---------- Extrait

Où elle monologua sur les couvertures, mais pas que

Lorsque j’ai débuté dans le fanzinat (début des années 1990), je me suis demandée pourquoi certains fanzines (et jeux aussi !) mettaient des illustrations dans leurs pages.
Je sais qu’il vaut mieux dire “ça ne me plait pas” plutôt que “c’est moche”, mais c’était juste moche en fait. Ce n’est pas parce que tu mets des traits sur une feuille que ça devient un dessin.
Je n’ai jamais eu la réponse. Au lieu de trucs moches, ils auraient pu juste mettre des titres gros et bien écrits. Surtout que les fanzines s’achetaient par correspondance, sur leur contenu. Si on cherchait un scénar ou une aide pour son jeu préféré, c’était le nom du jeu qui allait déclencher l’achat.
Puis les photocopies valaient une blinde, on avait plus intérêt à réduire qu’à augmenter la surface occupée par le contenu…

Le temps a passé et les produits ont carrément changé.
Dans le jeu (de rôle, de plateau, vidéo…), il y a une culture de l’illustration et je comprends. On veut proposer une ambiance, on s’immerge.

--------------------

** Consigne A **
Reproduisez fidèlement le passage de l'extrait sur les illustrations dans les fanzines, en commençant par « Lorsque j’ai débuté » et en allant jusqu'à « devient un dessin. ».
L'extrait et les enregistrements constituent deux documents indépendants l'un de l'autre.

---------- Liste des enregistrements

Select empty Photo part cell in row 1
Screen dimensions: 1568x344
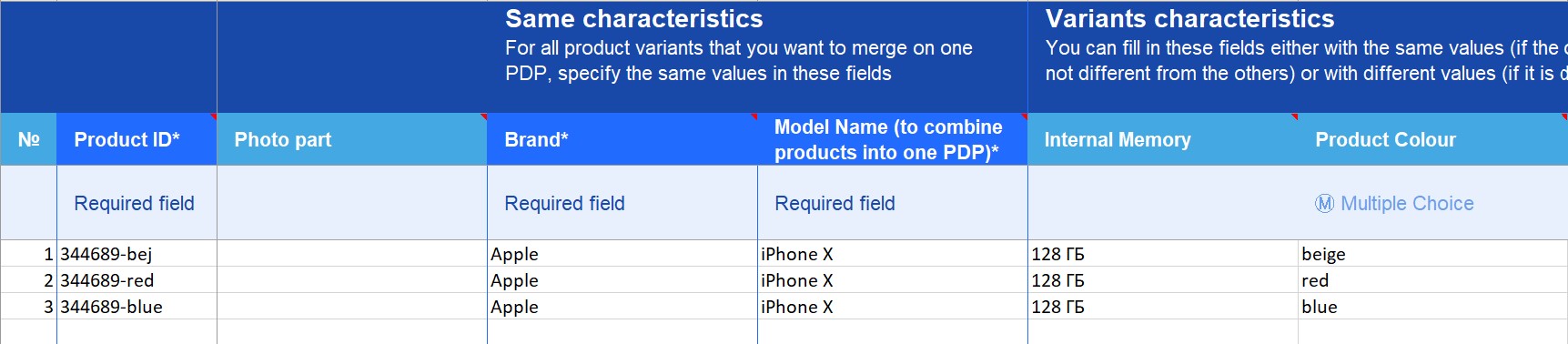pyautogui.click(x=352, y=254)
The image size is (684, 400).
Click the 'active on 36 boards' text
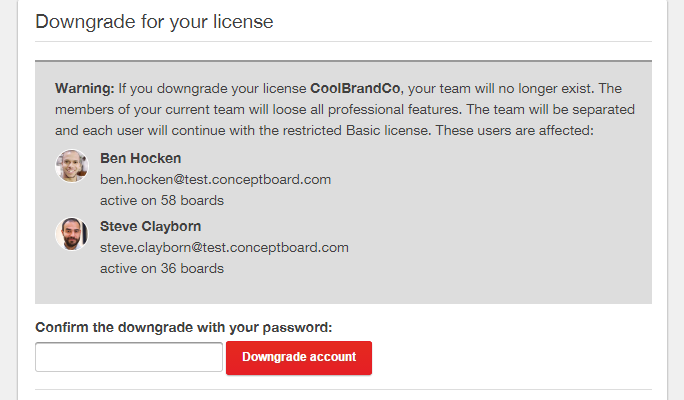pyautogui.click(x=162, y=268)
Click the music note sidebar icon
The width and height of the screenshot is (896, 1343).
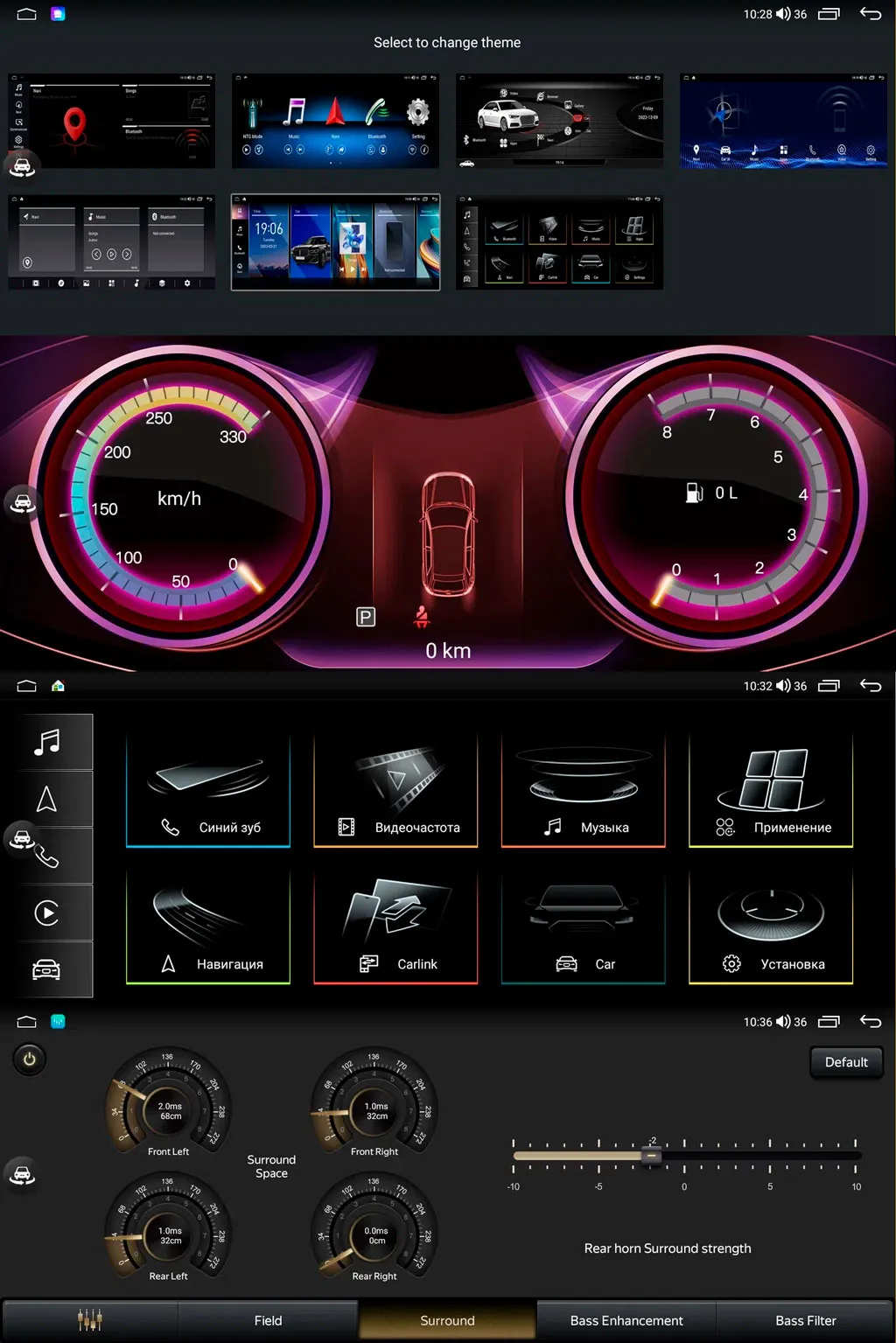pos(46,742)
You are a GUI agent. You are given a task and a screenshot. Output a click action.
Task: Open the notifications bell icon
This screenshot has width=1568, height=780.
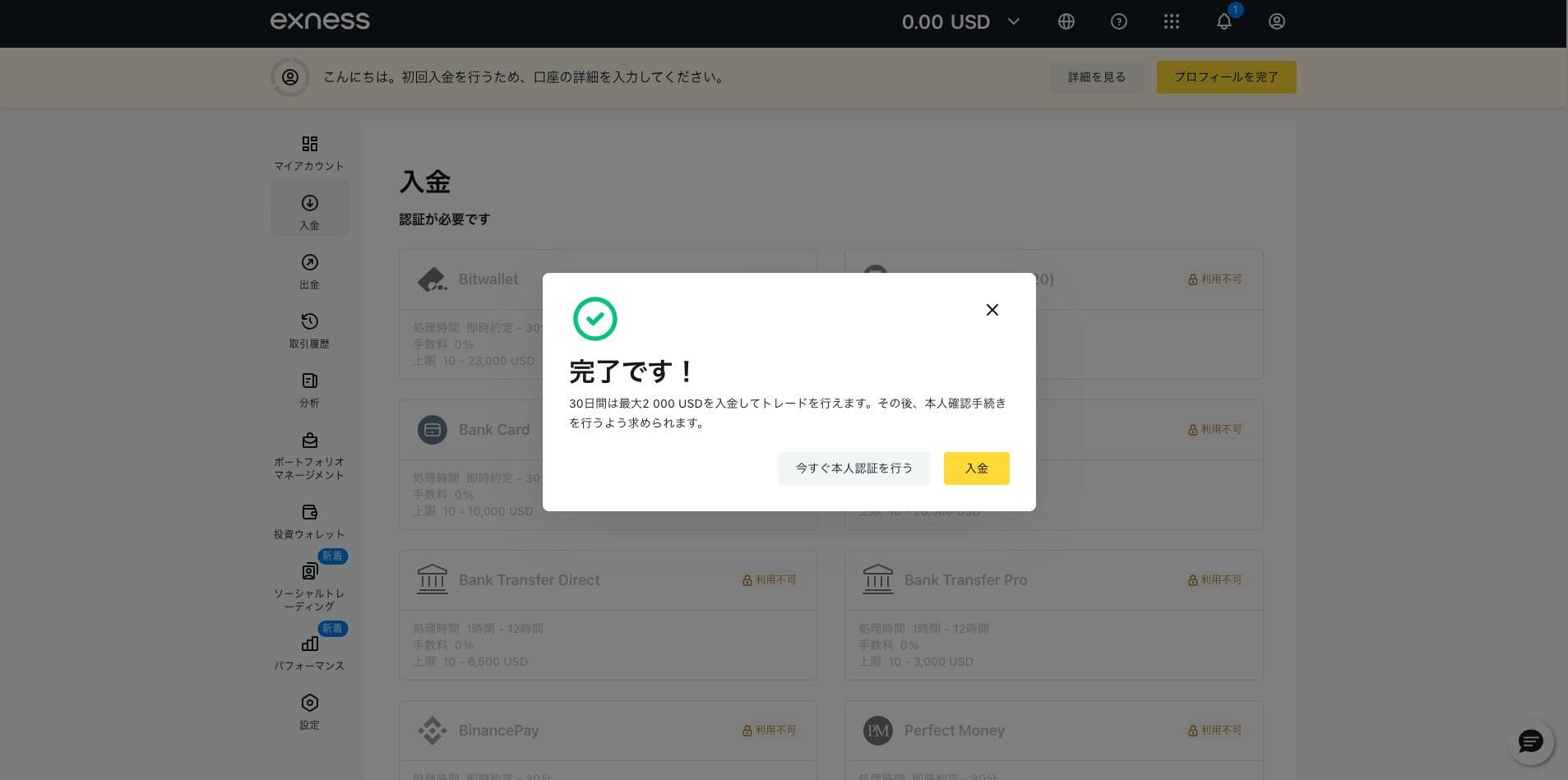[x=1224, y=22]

--------------------
---------- Liste des enregistrements

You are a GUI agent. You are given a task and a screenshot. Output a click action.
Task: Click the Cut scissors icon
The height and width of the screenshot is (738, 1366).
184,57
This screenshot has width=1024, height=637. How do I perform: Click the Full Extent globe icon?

--------------------
---------- Liste des enregistrements

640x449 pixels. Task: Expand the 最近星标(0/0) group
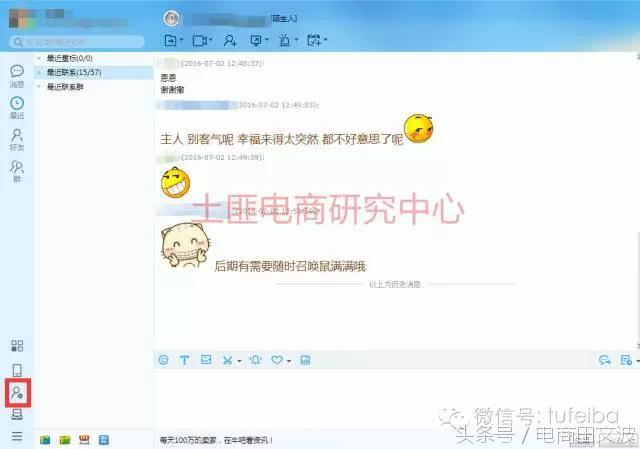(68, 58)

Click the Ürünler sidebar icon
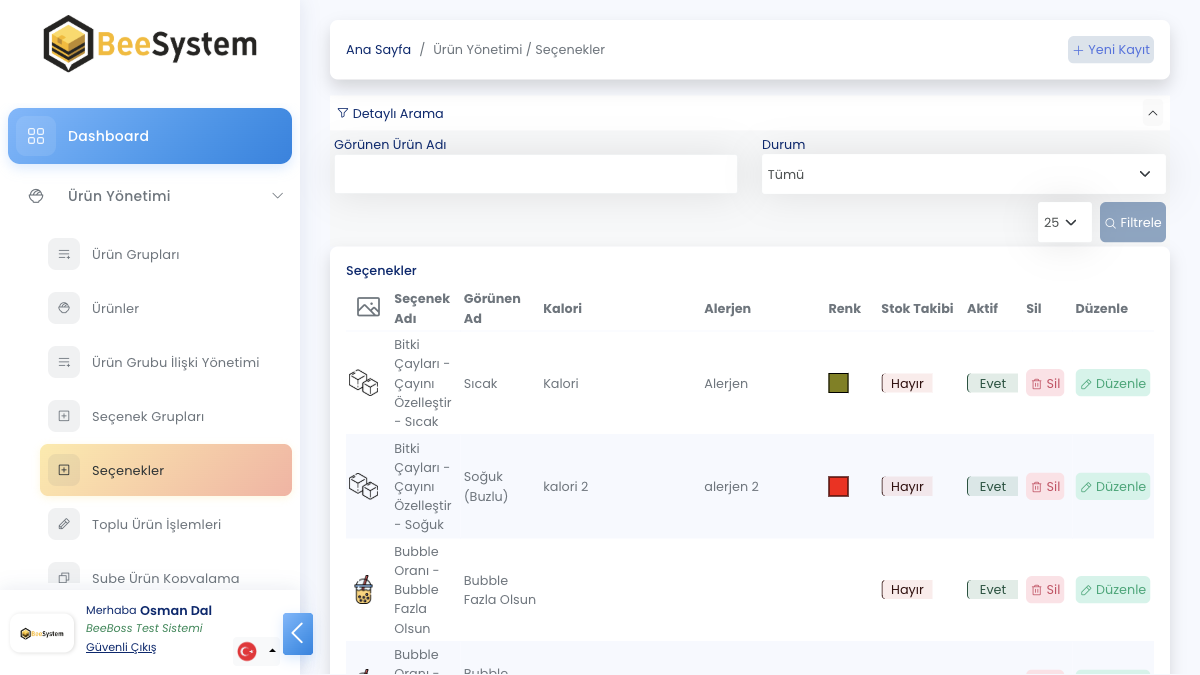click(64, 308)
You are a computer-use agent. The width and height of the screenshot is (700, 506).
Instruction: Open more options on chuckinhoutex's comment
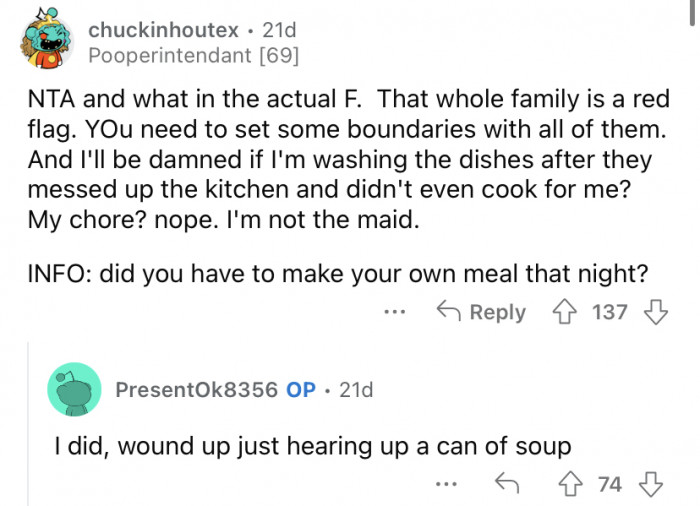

--------------------

** Consigne B **
Recopiez à l'identique les lignes des enregistrements, en commençant par la ligne contenant « Select empty Photo part cell in row 1 » et en allant jusqu'à la ligne contenant « [x=1224, y=22] », ces deux lignes comprises. Laissez les images de côté dans votre réponse.

** Réponse complète A **
Lorsque j’ai débuté dans le fanzinat (début des années 1990), je me suis demandée pourquoi certains fanzines (et jeux aussi !) mettaient des illustrations dans leurs pages.
Je sais qu’il vaut mieux dire “ça ne me plait pas” plutôt que “c’est moche”, mais c’était juste moche en fait. Ce n’est pas parce que tu mets des traits sur une feuille que ça devient un dessin.

** Réponse complète B **
Select empty Photo part cell in row 1
Screen dimensions: 1568x344
pyautogui.click(x=352, y=254)
The image size is (684, 400).
Click the 'active on 36 boards' text
pyautogui.click(x=162, y=268)
Click the music note sidebar icon
The width and height of the screenshot is (896, 1343).
pos(46,742)
You are a GUI agent. You are given a task and a screenshot. Output a click action.
Task: Open the notifications bell icon
This screenshot has width=1568, height=780.
[x=1224, y=22]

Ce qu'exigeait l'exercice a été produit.